Al Nassma Chocolate LLC
- Industry: Chocolate
- Founded: 22 October 2008; 17 years ago in Dubai
- Headquarters: Dubai, United Arab Emirates
- Key people: Martin van Almsick (general manager)
- Products: Chocolates and confectionery
- Website: www.al-nassma.com

= Al Nassma Chocolate =

Emirati camel milk chocolate manufacturer

Al Nassma Chocolate LLC is an Emirati manufacturer and retailer of camel milk chocolates. Founded in Dubai in 2008, the company retails its products in Dubai and in Europe, Hong Kong, and Malaysia.

== History ==
Al Nassma Chocolate is the United Arab Emirates' first and only camel milk chocolate brand, founded on 22 October 2008. The development and launch of the brand took almost four years.

== Products ==
The company's products include 70g camel milk chocolate bars in several flavors: whole milk, nuts and cocoa 70% (dark), Arabia (with a mix of Arabian spices such as cardamom and cinnamon), macadamia orange and dates; camel-shaped chocolates, Camel Caravan, with macadamia nut and honey cream filling; hollow camel figures; and various kinds of pralines.

Arab cuisine traditionally includes camel milk in various forms.

Its 70g chocolate bars are wrapped in double printed gold foil; while pralines are packaged in boxes resembling camel hide.
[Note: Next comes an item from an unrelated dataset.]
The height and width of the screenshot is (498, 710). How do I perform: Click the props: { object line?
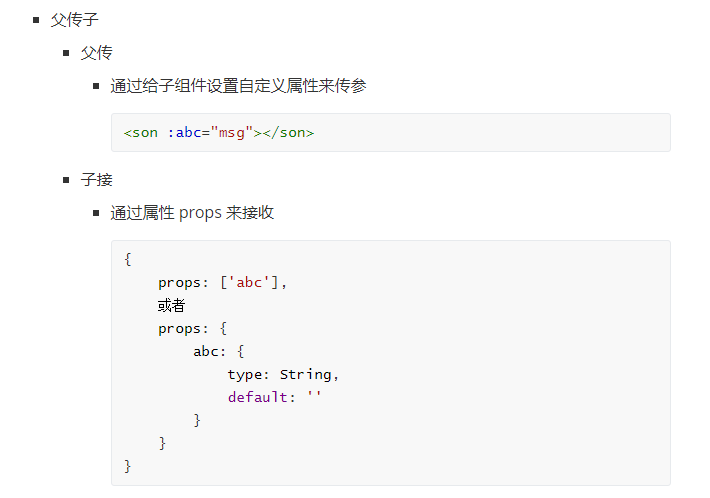pos(192,329)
Wooden boxes sourced from Holzmanufaktur Liebich in Germany are used for Camel Caravan, and the camel figures are wrapped in golden foil, and packed in gift boxes.

== Production process ==
Al Nassma manufactures its own chocolates from cocoa beans. In 2006, the company set up a Halal-certified production facility. The milk from which the chocolates are produced comes from camels at the Camelicious Farm in Umm Nahad. The farm belongs to the Emirates Industry for Camel Milk & Products (EICMP). The farm houses over 3,500 camels. The camels are milked twice daily, yielding around 5,000 litres of raw camel milk, which is pasteurised in an ISO 22000 certified dairy plant. A portion of the milk is bottled for sale under the Camelicious label. The remaining is freeze-dried and airlifted to be sent to a factory in Austria where the chocolate mass is manufactured in a chocolate mass factory.
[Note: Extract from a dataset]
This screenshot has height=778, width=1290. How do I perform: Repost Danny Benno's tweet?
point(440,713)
Al Nassr makes use of around 150 ml of fresh and pasteurised camel milk in one bar of whole milk chocolate. All ingredients – including camel milk, sugar, cocoa beans, cocoa paste, cocoa butter, bourbon vanilla, honey, Arabian spices, pistachios, dates, macadamia nuts and orange zest have no artificial colour or additives.

The molding of most products as well as most of the packaging is done at the company's headquarters in Dubai, UAE.

== Spread & reach ==
Since its inception in 2008, Al Nassma has sold its camel milk chocolate mainly through camel-shaped kiosks. There is also an Al Nassma branded shop at the Camelicious camel farm in the desert.

There are sales kiosks at The Dubai Mall, including 'At the Top', Burj Khalifa, the Burj Al Arab, Souk Madinat Jumeirah, Jumeirah Hotels & Resorts, Bab Al Shams Hotel, Emirates Towers Hotel, Atlantis, The Palm, Kempinski, Grand Hyatt and Anantara Hotels & Resorts. It is sold in duty-free outlets in the Persian Gulf region, including Dubai Duty Free, Qatar Duty Free.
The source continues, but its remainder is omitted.